Every line from the one holding "You are a GUI" through the last line of the records must be retyped exactly, and no other line or picture may appear in the copy.

****************************************

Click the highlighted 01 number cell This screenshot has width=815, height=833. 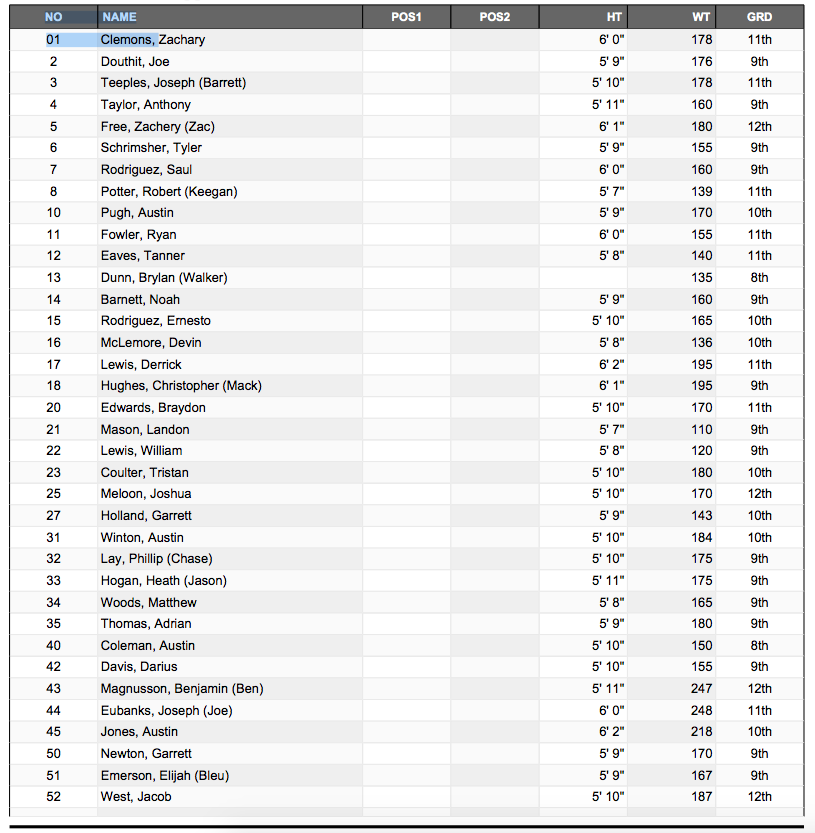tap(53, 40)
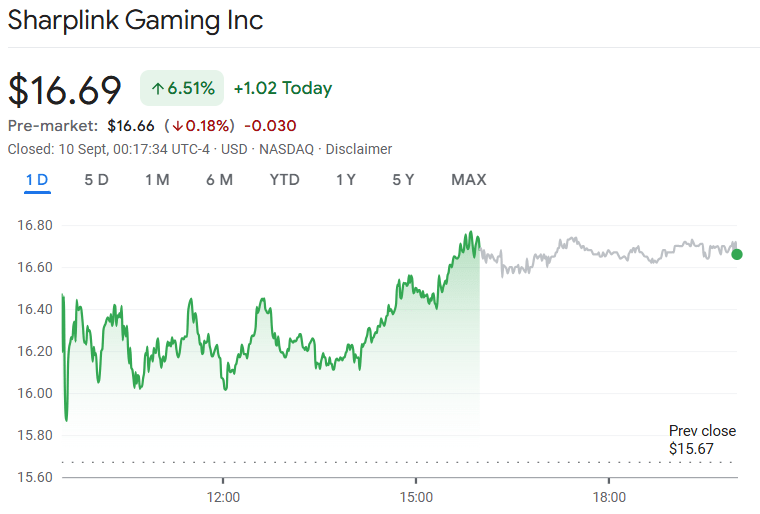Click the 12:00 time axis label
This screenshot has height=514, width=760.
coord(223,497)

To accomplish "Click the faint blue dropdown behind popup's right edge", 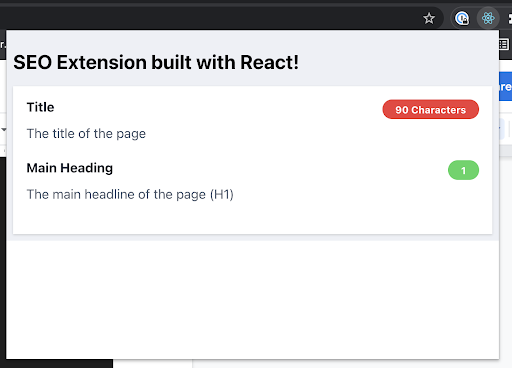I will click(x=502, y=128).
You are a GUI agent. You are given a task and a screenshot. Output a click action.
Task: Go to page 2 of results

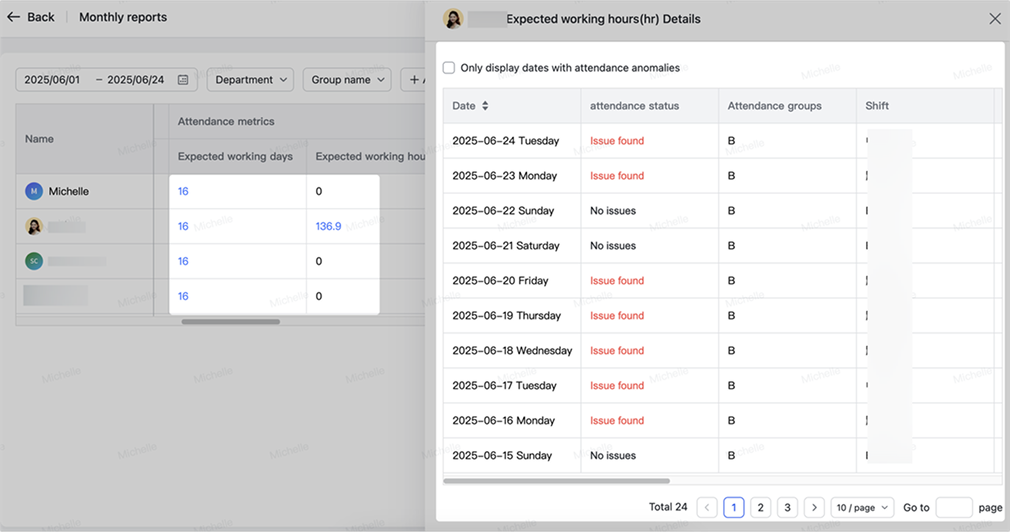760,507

****************************************

» **TASK ANSWER**:
You are a GUI agent. You are given a task and a screenshot. Output a click action.
Task: Go to page 2 of results

760,507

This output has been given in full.